Kepa Tamames
Hace ya algunos meses que murió Washoe, una persona por completo desconocida para la mayoría de nosotros, a quienes nada especial nos dice su nombre. Ante la desaparición de tan insigne residente, responsables de la Universidad de Ellensburg (Estado norteamericano de Washington) manifestaron entonces su intención de rendirle un tributo fúnebre, añadiendo que «en el momento del deceso Washoe estaba rodeada de su familia y sus más estrechos amigos». ¿Qué hizo en vida Washoe para merecer tal reconocimiento? En realidad, nada. La comunidad científica obtuvo logros que a buen seguro no eran para ella sino algo natural. Nunca sabremos si Washoe en realidad se mofaba de los sesudos catedráticos de bata blanca cuando éstos se congratulaban de poder establecer con ella conversaciones de cierta complejidad. Hablo de «ella» porque Washoe era una chica, una venerable anciana de 42 años -lo son al parecer las chimpancés a esa edad-.
En efecto, Washoe fue objeto de una amplia atención mediática en los años ochenta, cuando, integrada en una familia humana como un miembro más, fue objeto de meticulosos estudios sobre la capacidad de los miembros de su especie para desarrollar y usar el lenguaje de signos hasta entonces privativo de los sordos humanos. Los resultados fueron sorprendentes. Se llegó a la conclusión de que los chimpancés son capaces de transmitir ideas estructuradas, deseos abstractos, de establecer planes de futuro, de «engañar» para conseguir prebendas, de burlarse por puro placer, de exteriorizar conscientemente sentimientos y emociones, de compartir penas y alegrías con los demás y recibir así el apoyo necesario para superar determinados traumas. Esta realidad no demuestra tanto que «se parecen a nosotros», como les gusta afirmar a los etólogos, sino más bien que «se parecen a ellos mismos». Cabría en consecuencia deducir que, por encima de la autocomplacencia de la comunidad científica (otro día hablamos de ello), los chimpancés son verdaderas personas.

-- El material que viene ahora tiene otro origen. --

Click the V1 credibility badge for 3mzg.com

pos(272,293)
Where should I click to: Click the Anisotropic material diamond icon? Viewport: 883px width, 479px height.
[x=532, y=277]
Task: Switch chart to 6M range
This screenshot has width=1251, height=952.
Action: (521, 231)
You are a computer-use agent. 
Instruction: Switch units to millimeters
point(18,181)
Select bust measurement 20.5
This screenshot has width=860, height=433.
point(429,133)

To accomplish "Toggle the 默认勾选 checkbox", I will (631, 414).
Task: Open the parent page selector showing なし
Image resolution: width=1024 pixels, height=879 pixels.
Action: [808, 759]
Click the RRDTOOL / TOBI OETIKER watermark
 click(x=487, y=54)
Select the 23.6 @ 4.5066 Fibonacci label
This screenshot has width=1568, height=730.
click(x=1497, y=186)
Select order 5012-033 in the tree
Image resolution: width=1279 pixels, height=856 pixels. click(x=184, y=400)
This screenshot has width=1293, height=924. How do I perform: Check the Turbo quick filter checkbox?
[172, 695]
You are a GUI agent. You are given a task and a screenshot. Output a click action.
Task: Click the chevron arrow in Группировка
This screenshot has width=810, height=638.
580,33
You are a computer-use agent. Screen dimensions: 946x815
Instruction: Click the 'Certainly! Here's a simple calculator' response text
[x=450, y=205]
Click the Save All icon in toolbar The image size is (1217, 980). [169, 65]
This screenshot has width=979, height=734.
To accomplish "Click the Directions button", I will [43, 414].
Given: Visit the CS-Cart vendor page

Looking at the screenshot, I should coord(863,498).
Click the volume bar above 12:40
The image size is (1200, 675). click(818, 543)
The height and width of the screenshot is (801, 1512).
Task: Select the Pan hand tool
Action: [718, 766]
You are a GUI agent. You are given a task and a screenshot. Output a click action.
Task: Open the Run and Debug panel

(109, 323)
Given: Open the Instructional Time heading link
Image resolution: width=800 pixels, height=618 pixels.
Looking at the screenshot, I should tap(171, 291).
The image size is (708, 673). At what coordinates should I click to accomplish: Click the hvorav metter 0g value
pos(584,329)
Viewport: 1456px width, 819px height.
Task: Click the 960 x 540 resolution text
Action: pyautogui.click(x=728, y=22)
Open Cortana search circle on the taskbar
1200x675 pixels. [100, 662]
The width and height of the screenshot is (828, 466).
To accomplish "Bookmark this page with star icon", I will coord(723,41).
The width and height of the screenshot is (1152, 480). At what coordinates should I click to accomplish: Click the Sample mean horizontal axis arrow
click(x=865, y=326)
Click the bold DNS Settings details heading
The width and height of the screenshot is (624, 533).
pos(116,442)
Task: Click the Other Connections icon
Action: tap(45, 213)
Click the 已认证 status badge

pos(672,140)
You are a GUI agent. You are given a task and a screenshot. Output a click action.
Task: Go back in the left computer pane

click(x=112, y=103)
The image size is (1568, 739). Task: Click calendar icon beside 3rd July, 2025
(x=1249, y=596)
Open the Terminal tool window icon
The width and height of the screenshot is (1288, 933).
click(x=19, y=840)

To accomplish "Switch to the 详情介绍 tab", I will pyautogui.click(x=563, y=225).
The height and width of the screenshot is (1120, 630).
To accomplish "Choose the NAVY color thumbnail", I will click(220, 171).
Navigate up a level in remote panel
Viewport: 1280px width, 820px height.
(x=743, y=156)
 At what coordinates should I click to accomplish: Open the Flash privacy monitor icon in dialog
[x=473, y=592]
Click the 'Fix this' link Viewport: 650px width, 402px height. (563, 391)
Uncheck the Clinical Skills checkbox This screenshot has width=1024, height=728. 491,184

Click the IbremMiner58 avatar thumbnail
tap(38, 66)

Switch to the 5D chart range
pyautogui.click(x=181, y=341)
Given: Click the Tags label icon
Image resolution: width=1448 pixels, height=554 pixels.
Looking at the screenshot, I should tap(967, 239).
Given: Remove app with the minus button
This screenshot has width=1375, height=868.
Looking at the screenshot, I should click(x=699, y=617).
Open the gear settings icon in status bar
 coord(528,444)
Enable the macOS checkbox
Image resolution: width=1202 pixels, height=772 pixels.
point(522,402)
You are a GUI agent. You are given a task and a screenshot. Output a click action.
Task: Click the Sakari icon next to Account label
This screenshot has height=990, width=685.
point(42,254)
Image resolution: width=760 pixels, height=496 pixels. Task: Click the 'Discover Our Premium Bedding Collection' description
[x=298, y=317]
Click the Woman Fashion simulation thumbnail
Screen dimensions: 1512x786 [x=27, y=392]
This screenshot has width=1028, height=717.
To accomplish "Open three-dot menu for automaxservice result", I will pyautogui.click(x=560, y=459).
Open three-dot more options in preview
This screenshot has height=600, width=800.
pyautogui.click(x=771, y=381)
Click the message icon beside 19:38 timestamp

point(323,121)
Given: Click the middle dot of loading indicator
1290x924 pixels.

Imagino que muchos de quienes leen este artículo se habrán percatado ya de que he calificado de «persona» desde el mismo título a un mono, un atrevimiento que casi todo el mundo colocaría entre la ofensa y la herejía. Pues sí, Washoe era una persona, tanto como pueda serlo usted o yo, dado que no existe nadie que pueda ser persona «en cierto modo» o «a tiempo parcial». Lo de ser persona es como aquello de estar embarazada, para que nos entendamos. O se es o no se es. Pero vamos al meollo de la cuestión. ¿A qué viene esto de que los monos sean personas? Pues a que el concepto de persona da más juego del que parece, y sobre todo del que nuestro ego está dispuesto a permitirnos. No hay problema -al menos yo no lo tengo- en aceptar la completa equivalencia etimológica entre persona y ser humano en nuestro lenguaje cotidiano, sobre todo por cuestiones de estricto carácter práctico. Pero si nos adentramos un poco en el terreno de la filosofía moral, tal equivalencia salta hecha añicos, por cuanto una persona sería un individuo con unas determinadas características, y no tanto por la mera pertenencia a una determinada especie biológica. (Conviene recordar aquí que con el término «persona» se designaba en las obras teatrales de la Roma clásica a la careta que dotaba de diferentes «personalidades» a los actores). Siendo así, no es difícil concluir algo que resulta turbador para cualquier especie de naturaleza engreída, un descubrimiento que socava lo más profundo de nuestro carácter autorreferencial: ni todos los seres humanos son, stricto sensu, personas, ni todas las personas han de ser necesariamente humanas. (Aclaro que se trata de algo que no depende de mí, ni tengo yo interés especial alguno en ello. Mi papel aquí se limita al de mero informador).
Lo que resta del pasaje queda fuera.